Jamie Dunn has buried his feet firmly in the sand as a columnist with the Daily. For two decades, Jamie has been the voice and personality of Australian TV’s most successful kids character Agro, winning 10 TV Week Logie awards. Try this for a phone plan
| Jamie Dunn
You would have thought that the next call I had to make was to the State Emergency Service to get all their volunteers to re-trace Stella’s steps, to beat the bush because my 16-year-old’s life stopped the moment she realised she had lost her mobile phone.
Foolish me, how was I to know she was addicted to it.
She frantically searched every bag, every room, every corner of the house, she even made me ring the BP at Forest Glen where we had stopped to get some drinks, but all to no avail.
Her personality changed almost immediately; she was jumpy and unnerving, furtively glancing from side to side as if she had just caught a glimpse of her phone’s colour.
It nearly killed her to use the house phone. In fact, I think she had forgotten how.
She couldn’t message anyone, she was cut off from her world, as it were.
She pleaded: “It’s my birthday, you could buy me another one? Couldn’t you, Dad?”
I was caring and sympathetic and responded with “nah”.
“But what will I do?” she continued.
“You’ll just have to find it,” I urged, “or perhaps you could go back to writing letters,” I said with a smirk.
Disaster was averted, however, when a friend rang to inform Stella that she’d left her mobile phone on the bag rack at school.
Just so as other parents can experience the thrill that I have over these last couple of days, it might just be worth hiding your teenage daughter’s mobile phone somewhere for an hour or two, then just sit back and watch the pandemonium.
My act of chivalry
Well … nearly.
Because it was pouring rain, I decided to give my children a treat by taking them to lunch at the Chopping Block in Buderim.
We parked around the back and had all sorts of trouble getting through the interestingly designed door into the restaurant.

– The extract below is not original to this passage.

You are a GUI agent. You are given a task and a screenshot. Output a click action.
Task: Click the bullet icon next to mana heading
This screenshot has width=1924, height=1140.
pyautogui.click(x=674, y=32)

We eventually did and I sat there with Stella, Max, Jackson and Poppy.
I like to set an example when it comes to eating out with my children. I generally hiss under my breath towards them, “I want restaurant behaviour!”

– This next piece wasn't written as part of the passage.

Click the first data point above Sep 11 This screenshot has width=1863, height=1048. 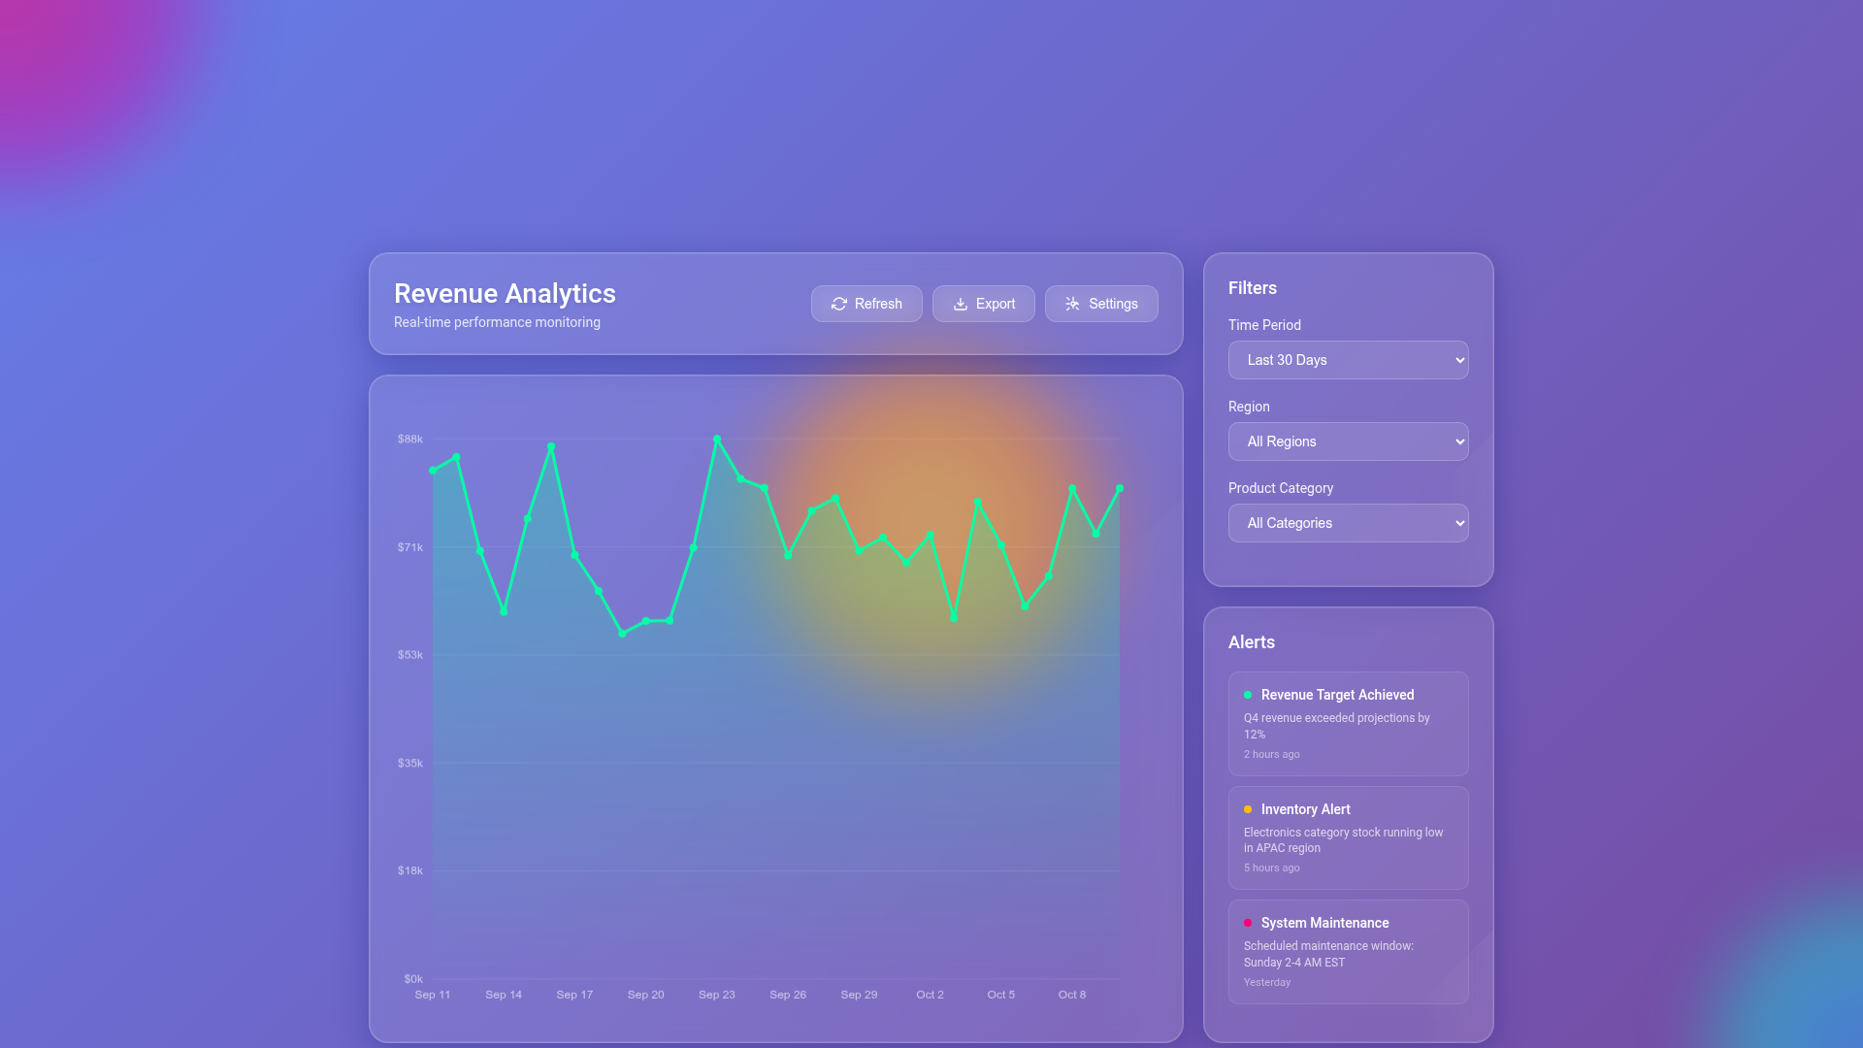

So when an elderly lady walked past our table to go out the door, I leapt to my feet to open it for her.
“Oh,” she said, “Are the bathrooms over the back of the carpark? I don’t think I’ll bother going, I’ll get too wet,” she said.
That’s when jovial Jamie came to the fore with yet another side-splitting quip: “If you don’t go, you will regret it, you know you will”, and then I whispered to her, “you’ll start fidgeting”.
“All right then,” she said putting up her umbrella. I held her arm and helped her down the stairs into the teaming rain.
“You’ll be right, I called after her, I’ll watch for you coming back.”
I shut the door and returned to my seat just as the waiter placed a steaming hot bowl of sweet potato soup in front of me.
I began asking the children what they would like, as this was my entree.
Mid-conversation, I swear I heard way of in the distance, “excuse me I’m back”, but I paid no attention, I was more interested in making sure the other patrons were impressed with the Dunn children’s behaviour.
As I asked Poppy, “Do you just want a bowl of chips”, there was a tapping sound coming from somewhere, accompanied by a faint call of “Young man!”
“What are you having Max”? I continued oblivious to everything else around me until Stella barked across the table: “Dad! You’ve left that lady out in the rain!”
Well, you have never seen a man rise from the table so quickly.
The chair screeched, I drew back a curtain that was holding the door and quickly opened it to reveal a waterlogged octogenarian, whose pursed yet down-turned lips hardly moved when she said very firmly, “Why… thank you!”
Wait for it
How long do you think it’s going to take Peter Beattie to say these words? “Look how much rain they’ve had up there, I told you it’s a good place for a dam!”